We came up to it, lying in the rocks, a large, deep chestnut-brown
animal, almost black, the horns black and curving handsomely back, there was
a white patch on the muzzle and back from the eye, there was a white belly;
but it was no bull.
M'Cola, still in doubt, verified this and feeling the short,
rudimentary teats said 'Manamouki', and shook his head sadly.
It was the first big bull that Garrick had pointed out.
'Bull down there,' I pointed.
'Yes,' said M'Cola.
I thought that we would give him time to get sick, if he were only
wounded, and then go down and find him. So I had M'Cola make the cuts for
taking off the head skin and we would leave the old man to skin out the head
while we went down after the bull.
I drank some water from the canteen. I was thirsty after the run and
the climb, and the sun was up now and it was getting hot. Then we went down
the opposite side of the valley from that we had just come up trailing the
wounded cow, and below, in the tall grass, casting in circles, commenced to
hunt for the trail of the bull.
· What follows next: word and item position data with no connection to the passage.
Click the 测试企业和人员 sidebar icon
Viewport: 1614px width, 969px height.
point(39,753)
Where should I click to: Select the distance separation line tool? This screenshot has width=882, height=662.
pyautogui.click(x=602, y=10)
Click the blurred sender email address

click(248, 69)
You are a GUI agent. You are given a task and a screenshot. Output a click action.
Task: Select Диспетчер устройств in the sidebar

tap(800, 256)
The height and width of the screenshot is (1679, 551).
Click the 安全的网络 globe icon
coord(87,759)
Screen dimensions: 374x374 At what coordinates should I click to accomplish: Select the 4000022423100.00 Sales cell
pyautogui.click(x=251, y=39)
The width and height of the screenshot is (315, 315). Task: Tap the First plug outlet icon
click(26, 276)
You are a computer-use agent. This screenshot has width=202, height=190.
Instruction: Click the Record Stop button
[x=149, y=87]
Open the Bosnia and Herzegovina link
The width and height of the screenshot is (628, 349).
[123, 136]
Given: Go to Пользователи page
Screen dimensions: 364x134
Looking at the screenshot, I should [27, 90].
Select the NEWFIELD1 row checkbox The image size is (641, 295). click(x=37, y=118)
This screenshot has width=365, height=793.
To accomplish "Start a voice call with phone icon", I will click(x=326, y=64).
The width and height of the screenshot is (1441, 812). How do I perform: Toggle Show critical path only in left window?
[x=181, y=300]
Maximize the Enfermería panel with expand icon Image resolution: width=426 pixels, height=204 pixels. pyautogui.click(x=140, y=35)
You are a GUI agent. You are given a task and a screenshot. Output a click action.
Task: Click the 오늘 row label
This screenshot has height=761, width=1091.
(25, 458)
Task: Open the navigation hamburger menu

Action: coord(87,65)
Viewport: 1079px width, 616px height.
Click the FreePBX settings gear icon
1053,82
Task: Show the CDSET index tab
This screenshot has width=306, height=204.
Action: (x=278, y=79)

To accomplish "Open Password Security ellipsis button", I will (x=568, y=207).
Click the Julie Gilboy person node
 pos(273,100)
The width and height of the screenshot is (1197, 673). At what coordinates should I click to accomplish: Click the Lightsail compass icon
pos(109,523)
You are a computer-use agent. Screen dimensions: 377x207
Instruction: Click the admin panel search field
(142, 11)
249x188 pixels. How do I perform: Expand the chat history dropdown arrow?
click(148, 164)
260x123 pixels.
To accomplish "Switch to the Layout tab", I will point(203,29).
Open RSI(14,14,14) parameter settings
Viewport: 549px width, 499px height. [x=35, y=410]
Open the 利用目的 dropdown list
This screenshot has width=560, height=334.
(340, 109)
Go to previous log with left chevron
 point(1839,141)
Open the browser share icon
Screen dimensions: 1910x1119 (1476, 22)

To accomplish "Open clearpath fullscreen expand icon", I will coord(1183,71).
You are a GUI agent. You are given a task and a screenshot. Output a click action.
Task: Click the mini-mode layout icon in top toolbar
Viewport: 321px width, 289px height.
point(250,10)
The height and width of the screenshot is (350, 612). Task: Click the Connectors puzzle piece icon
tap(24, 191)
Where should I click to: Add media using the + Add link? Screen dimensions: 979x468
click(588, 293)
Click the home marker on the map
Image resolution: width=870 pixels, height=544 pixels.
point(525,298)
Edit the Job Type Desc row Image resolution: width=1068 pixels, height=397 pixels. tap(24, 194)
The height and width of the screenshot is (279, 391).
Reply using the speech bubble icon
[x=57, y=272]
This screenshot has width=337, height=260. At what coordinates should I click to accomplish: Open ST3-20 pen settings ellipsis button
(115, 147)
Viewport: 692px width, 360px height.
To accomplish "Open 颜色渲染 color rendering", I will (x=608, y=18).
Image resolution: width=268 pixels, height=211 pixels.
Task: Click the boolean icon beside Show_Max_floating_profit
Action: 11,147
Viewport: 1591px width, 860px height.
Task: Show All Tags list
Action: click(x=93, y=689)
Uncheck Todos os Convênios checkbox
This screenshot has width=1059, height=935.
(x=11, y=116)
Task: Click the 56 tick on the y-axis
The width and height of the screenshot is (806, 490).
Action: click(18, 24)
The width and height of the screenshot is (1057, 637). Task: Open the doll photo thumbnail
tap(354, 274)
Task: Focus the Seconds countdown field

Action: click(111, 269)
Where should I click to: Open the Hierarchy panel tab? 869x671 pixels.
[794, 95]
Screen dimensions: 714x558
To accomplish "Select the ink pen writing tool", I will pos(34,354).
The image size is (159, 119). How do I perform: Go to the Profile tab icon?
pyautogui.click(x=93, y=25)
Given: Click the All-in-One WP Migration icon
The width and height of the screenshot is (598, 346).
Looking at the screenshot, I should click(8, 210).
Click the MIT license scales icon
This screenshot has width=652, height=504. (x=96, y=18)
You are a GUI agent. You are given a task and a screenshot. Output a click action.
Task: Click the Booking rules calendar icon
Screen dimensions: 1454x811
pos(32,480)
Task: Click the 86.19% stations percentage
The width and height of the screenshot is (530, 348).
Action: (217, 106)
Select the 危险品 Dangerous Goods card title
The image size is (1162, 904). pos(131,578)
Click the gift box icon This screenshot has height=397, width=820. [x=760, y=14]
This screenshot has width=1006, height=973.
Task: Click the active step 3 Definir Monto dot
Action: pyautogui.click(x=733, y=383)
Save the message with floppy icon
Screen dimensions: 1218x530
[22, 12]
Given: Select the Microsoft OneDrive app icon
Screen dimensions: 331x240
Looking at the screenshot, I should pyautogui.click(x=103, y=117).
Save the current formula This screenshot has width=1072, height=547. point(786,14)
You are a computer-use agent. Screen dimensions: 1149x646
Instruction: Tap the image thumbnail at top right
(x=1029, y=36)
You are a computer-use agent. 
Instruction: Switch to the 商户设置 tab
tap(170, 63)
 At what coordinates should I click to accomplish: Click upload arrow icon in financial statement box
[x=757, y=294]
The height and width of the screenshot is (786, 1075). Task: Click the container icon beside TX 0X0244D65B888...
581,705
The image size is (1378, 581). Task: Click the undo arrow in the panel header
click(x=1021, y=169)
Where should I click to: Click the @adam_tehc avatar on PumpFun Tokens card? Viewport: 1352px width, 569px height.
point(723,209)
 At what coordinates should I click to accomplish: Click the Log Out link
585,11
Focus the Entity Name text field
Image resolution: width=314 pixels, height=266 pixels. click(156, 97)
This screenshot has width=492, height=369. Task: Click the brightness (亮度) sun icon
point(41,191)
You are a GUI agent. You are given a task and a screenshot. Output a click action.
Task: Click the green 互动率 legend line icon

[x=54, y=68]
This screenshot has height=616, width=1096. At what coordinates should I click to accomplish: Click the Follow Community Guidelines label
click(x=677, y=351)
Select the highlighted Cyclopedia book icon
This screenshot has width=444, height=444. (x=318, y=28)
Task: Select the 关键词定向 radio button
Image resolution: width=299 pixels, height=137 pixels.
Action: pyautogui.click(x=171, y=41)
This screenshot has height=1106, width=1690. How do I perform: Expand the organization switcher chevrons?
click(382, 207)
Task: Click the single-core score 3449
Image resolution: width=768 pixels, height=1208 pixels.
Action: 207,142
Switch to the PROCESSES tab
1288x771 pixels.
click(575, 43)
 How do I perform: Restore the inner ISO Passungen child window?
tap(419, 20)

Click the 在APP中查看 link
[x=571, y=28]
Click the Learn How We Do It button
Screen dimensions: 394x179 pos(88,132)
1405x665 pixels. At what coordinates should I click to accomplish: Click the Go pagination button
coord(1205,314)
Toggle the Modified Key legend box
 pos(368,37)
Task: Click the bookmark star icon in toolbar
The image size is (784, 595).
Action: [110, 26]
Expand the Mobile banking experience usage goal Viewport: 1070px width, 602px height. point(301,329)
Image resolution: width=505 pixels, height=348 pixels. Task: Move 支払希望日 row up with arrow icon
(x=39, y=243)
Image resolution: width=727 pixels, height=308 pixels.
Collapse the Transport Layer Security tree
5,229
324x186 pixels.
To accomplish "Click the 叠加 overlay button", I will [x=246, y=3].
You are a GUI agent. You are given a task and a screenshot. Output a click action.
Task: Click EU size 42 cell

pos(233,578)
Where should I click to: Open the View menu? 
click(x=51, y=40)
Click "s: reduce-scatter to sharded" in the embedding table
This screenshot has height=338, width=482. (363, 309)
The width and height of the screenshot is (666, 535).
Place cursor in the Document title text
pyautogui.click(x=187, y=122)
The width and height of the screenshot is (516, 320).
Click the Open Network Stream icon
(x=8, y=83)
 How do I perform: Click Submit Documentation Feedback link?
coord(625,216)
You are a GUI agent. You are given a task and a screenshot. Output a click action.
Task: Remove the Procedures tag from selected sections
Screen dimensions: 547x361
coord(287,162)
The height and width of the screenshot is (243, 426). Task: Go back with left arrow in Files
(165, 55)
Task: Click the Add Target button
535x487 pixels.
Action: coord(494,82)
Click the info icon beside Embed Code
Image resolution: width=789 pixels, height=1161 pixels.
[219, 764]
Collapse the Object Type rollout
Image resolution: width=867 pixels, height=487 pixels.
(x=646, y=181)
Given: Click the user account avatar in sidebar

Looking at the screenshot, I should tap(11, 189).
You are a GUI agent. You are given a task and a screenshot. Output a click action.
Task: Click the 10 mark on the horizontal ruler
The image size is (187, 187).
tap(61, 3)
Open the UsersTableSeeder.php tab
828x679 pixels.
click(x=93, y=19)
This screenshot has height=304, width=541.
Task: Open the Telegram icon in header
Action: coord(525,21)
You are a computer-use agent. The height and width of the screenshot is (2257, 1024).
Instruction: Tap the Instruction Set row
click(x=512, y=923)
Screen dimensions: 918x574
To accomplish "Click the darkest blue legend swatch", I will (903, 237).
We could not find it.
The sable had been running in a bunch as they came out and any
individual track was confused or obliterated. We found some blood on the
grass stems where I had first hit him, then lost it, then found it again
where the other blood spoor turned off. Then the tracks had all split up as
they had gone, fan-wise, up the valley and the hills and we could not find
it again. Finally I found blood on a grass blade about fifty yards up the
valley and I plucked it and held it up. This was a mistake. I should have
brought them to it. Already everyone but M'Cola was losing faith in the
bull.
He was not there. He had disappeared. He had vanished. Perhaps he had
never existed. Who could say he was a real bull? If I had not plucked the
grass with the blood on it I might have held them. Growing there with blood
on it, it was evidence. Plucked, it meant nothing except to me and to
M'Cola. But I could find no more blood and they were all hunting
half-heartedly now. The only possible way was to quarter every foot of the
high grass and trace every foot of the gullies. It was very hot now and they
were only making a pretence of hunting.
Garrick came up. 'All cows,' he said. 'No bull. Just biggest cow. You
killed biggest cow. We found her. Smaller cow get away.'
'You wind-blown son of a bitch,' I said, then, using my fingers.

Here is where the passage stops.